He woke up crying in the night because the reality had just hit him that he won't be going to school with his close friends in September because he failed the 11+ in September. "I can't be very bright, can I mum, or I would have passed" " no, it was just one of those things-you're going to a good school, you'll be fine" "I know- but if i was clever I'd be going to school with X and Y" "You are clever- look at your SATs-you'll be in the top set at the high school because of those" " it's not SATS that are important, though, it's the 11+"

Do you want to have more kids feeling like that? Then campaign for more grammar schools,

OP posts:
seeker · 21/08/2012 17:59

It does fascinate me that people would rather berate me than actually
address the issues.
Or does nobody actually mind that a system intended to give the
disadvantaged a step up has been hijacked by the the privileged middle
classes?

OP posts:
seeker · 21/08/2012 18:02

No it is not a comprehensive school. The top 23% are in a different
sxhool. The school
Attended by the remaining 77% is
not a comprehensive.

OP posts:
OutragedAtThePriceOfFreddos · 21/08/2012 18:02

But what is it that makes you so convinced that GSs are full of the 'privelidged middle classes'?

There are a lot of children who come from families who fall somewhere between being on benefits and being definatly middle class and earning enough to pay HRT or afford private fees.

I would really like to know what your definition of middle class is.

OutragedAtThePriceOfFreddos · 21/08/2012 18:04

By that definition Seeker, is any school truly a comprehensive if children in its catchment go private?

teacherwith2kids · 21/08/2012 18:06

Bamboo,

Comprehensive = takes the full range of abilities = no children 'creamed off' inro other state schools such as grammar schools.

By definition, no secondary school in a grammar school can be comprehensive (think of what the word 'comprehensive' means). 'Secondary modern' is the best available term to describe them, as 'true comprehensives' in non grammar areas are often called so and so high school, (as are some selective private schools, particularly those for girls).

The other schools in superselective areas are 'nearly true' comprehensives - it is perhaps not fair to call a school a secondary modern if only a very tiny minority go on to grammar (it would be like calling a comrehensive school a grammar school just because a small minority of low ability SEN children go to a special school).

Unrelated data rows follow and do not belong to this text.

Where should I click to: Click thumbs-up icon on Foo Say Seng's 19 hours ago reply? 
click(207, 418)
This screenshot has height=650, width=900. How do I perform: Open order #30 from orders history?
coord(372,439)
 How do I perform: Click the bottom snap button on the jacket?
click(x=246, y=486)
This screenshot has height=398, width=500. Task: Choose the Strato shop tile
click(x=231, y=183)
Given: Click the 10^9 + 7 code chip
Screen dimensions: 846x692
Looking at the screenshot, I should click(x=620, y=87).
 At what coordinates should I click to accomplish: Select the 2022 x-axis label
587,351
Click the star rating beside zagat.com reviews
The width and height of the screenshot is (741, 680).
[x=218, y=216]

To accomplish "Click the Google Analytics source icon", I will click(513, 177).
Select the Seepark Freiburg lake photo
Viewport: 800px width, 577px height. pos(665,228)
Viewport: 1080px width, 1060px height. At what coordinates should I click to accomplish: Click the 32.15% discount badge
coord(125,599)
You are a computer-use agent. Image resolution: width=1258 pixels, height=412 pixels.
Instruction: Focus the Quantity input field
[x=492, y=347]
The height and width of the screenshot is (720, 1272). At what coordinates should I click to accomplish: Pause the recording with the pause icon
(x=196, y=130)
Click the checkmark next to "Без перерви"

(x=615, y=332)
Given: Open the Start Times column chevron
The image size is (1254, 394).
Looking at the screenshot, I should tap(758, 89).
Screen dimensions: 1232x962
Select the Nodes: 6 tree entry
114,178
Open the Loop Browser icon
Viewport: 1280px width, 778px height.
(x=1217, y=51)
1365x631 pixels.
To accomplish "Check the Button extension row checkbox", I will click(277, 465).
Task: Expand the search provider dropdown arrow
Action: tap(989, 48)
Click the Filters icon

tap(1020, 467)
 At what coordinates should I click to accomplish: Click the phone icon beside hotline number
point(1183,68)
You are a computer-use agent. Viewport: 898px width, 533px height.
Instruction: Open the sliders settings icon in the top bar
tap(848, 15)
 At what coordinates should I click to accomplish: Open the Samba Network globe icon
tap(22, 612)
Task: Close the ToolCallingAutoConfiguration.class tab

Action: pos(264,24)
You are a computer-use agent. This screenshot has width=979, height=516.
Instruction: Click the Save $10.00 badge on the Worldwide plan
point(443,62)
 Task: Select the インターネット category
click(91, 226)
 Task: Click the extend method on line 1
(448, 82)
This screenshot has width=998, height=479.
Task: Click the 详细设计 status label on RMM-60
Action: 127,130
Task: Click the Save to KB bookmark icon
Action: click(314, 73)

In areas like Kent, where there is a fully segregated system, then the 'other' schools are NOT comprehensive - they do not have a proper representation of all levels of ability. This secondary modern is the only accuarte term to describe them.

teacherwith2kids · 21/08/2012 18:09

Outraged, I was wondering that myself as i posted.

However, the 7% or so who go private are spread across the ability range. Therefore their removal does not skew the ability range a school caters for to any great degree (it does skew it slightly at the 'very low ability / SEN' end I suspect - but no more than variations of catchment etc cause variation between comprehensive schools).

The removal of 23% of children, all at the top end of the ability range, DOES remove a school's ability to be called comprehensive.

MordionAgenos · 21/08/2012 18:10

@seeker the system wasn't intended to give the disadvantaged a step up. It was intended to give the brightest children the opportunity to fulfill their potential, whether they were disadvantaged or not. Then, as now, the privileged went to posh schools.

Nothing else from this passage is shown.